#### [TASK INSTRUCTIONS]
A faithful copy of the data is what is wanted, minus any pictures.

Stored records

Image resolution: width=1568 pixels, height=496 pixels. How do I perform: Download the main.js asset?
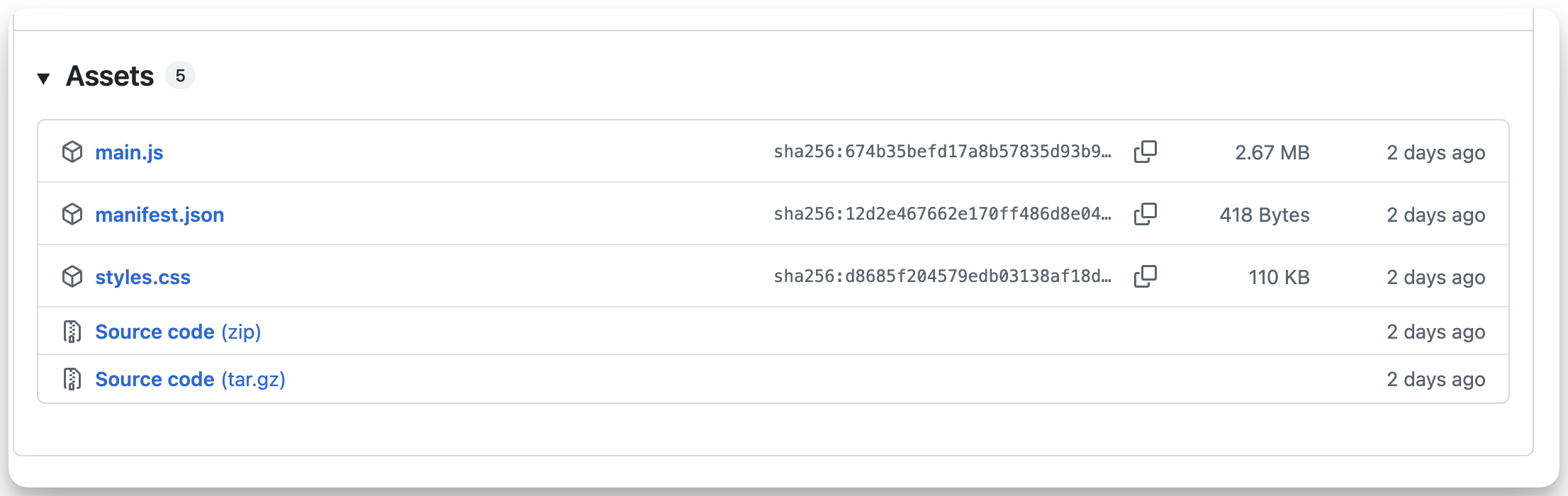point(129,152)
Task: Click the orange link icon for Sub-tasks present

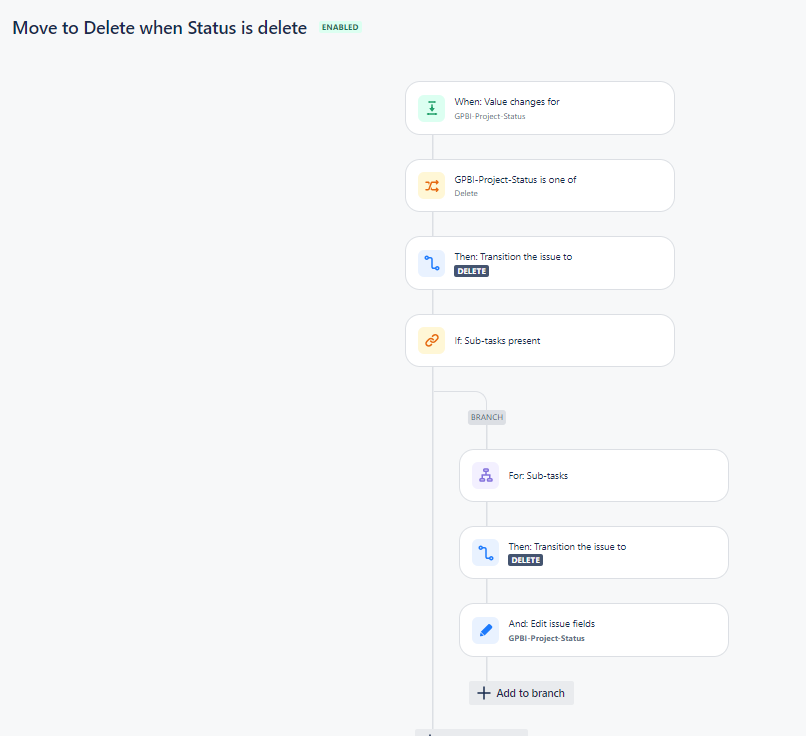Action: click(431, 340)
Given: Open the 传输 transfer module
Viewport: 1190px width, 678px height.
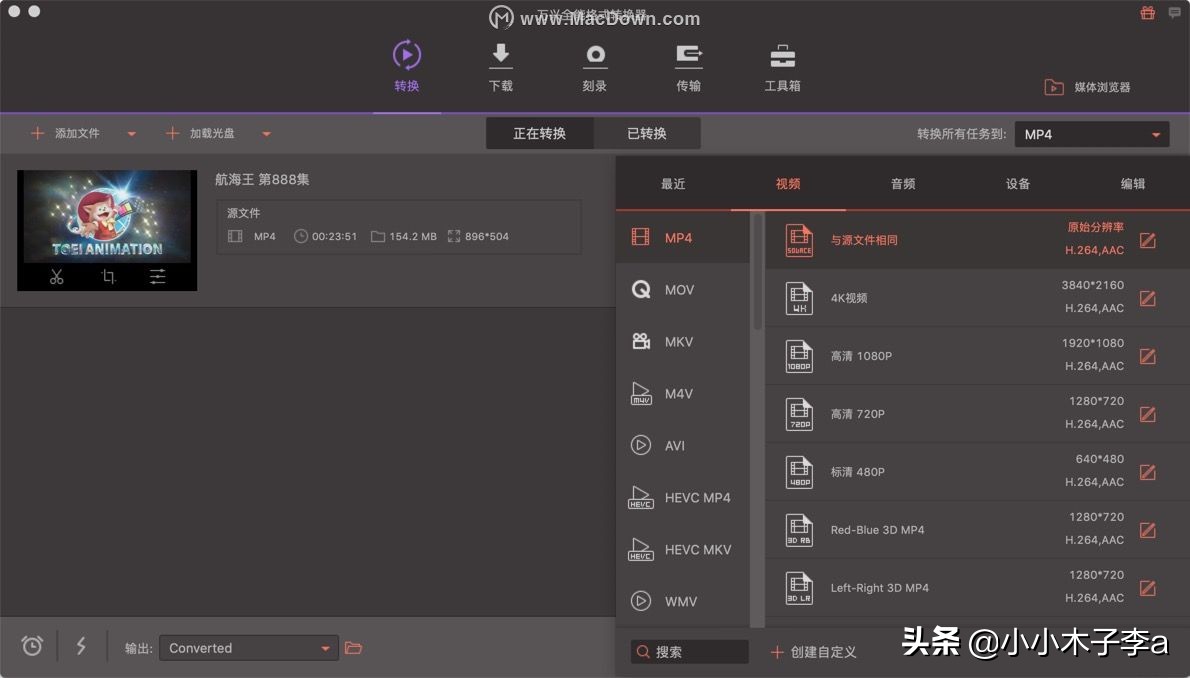Looking at the screenshot, I should coord(688,68).
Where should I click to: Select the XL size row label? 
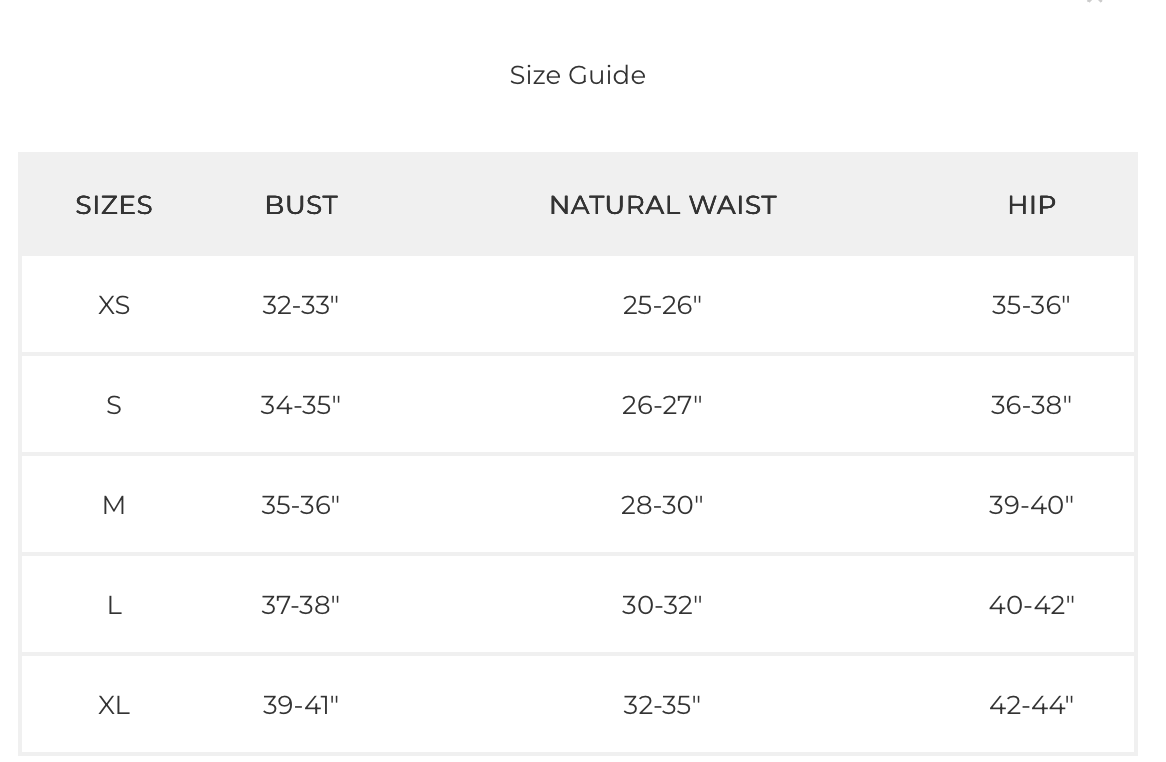pos(114,705)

#### [ANSWER TO THIS EXERCISE]
Image resolution: width=1568 pixels, height=496 pixels. How do I perform: Download the main.js asset?
point(129,152)
Task: Click the orange link icon for Sub-tasks present

Action: click(431, 340)
Given: Open the 传输 transfer module
Viewport: 1190px width, 678px height.
Looking at the screenshot, I should coord(688,68).
Where should I click to: Select the XL size row label? 
pos(114,705)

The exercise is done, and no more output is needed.